4.1. The Misplaced Primacy of "Force": Newtonian physics bequeathed us a "force-based" ontology. We still speak of "four fundamental forces," a language that inherently fragments reality. The Architectural Framework of the Time Field, as previously outlined, demonstrates that gravity is not a force but geometry. This immediately dissolves half the "unification" problem. We are not trying to unify a force with geometry; we are recognizing that one of the "forces" was a misnomer for geometry all along.

4.2. The Tautology of Constants: As demonstrated with G, c, and h, our "fundamental constants" are largely unit-conversion factors that embed our human-scale prejudices into the laws of physics. They create the illusion of independent, tunable "strengths" for different interactions, obscuring the underlying dimensionless ratios that constitute the true, unified physics.

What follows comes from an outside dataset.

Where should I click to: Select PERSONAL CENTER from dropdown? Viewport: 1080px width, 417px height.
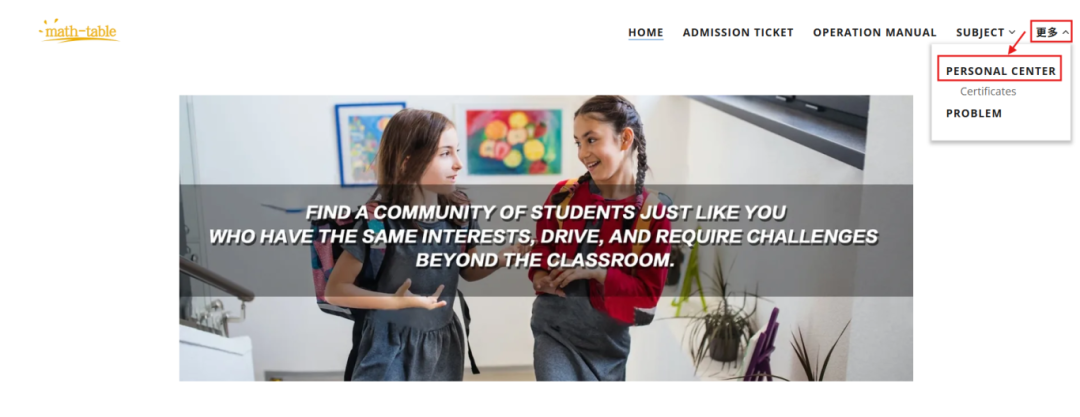pyautogui.click(x=1000, y=71)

4.3. The γ-Scale Unification of QED: The running of the QED coupling constant α provides a stunning empirical clue. It does not run with an abstract energy scale E, but with the Lorentz factor γ = E/m_e. Since γ is the primary kinematic variable of Special Relativity—which is itself the local limit of the Time Field geometry—this proves that quantum phenomena are not separate from relativistic phenomena. The "quantum" coupling of matter to the electromagnetic field is explicitly determined by its state of motion within the relativistic time-field geometry. The physics is already unified; our descriptive categories have failed to acknowledge it.

5. Consequences and a New Research Program

Accepting the Unity Axiom forces a radical shift in the methodology of fundamental physics.

5.1. The Criterion of Unity: A proposed theory or interpretation must be judged not only on its predictive power but on its unifying power. Does it reveal the shared architecture behind currently disparate phenomena? A theory that "solves" the black hole information paradox but only within a quantum gravitational framework, while leaving GR and QFT as separate entities for other phenomena, fails this test. It is just another epicycle.

5.2. The End of "Separate Domains": We must abandon the language of "quantum realm" and "classical realm." There is only one realm. The apparent "weirdness" of quantum mechanics and the smooth determinism of GR are both effective descriptions of a single reality, each breaking down where the other becomes crucial. The task is to find the single formalism from which both emerge.

5.3. A New Path to Unification: The search for a "Quantum Theory of Gravity" may be a category error. It assumes gravity must be quantized to fit into the quantum framework. The Unity Axiom, combined with the evidence from the Time Field architecture and the α(γ) relation, suggests the reverse may be more fruitful: Geometrize the Quantum. The goal is not to quantize spacetime, but to discover how quantum phenomena—superposition, entanglement, the measurement problem—arise as inevitable consequences of a fundamental, dynamic time-field geometry.

6. Conclusion: Unity as a Guide to Truth

The history of physics is a history of unification. The Unity Axiom formalizes this trend and elevates it from a historical observation to a fundamental principle of theory selection. It posits that disunity is the most reliable indicator of error.

The perceived chasm between GR and QFT is not a mysterious feature of our universe. It is the single greatest piece of evidence that our current architectural model of reality is flawed. We are like cartographers using two different, incompatible projection methods for the same continent, then wondering why the maps cannot be seamlessly joined.

The solution is not to invent a complex adapter. The solution is to find the true, unified geometry of the territory itself. The Unity Axiom assures us that such a geometry exists and mandates that we cease our efforts to patch fragmented maps and begin the work of surveying the single, coherent world they all imperfectly represent. Where our descriptions do not show unity, they are not merely incomplete; they are pointing us toward the very places where our understanding is most profoundly wrong.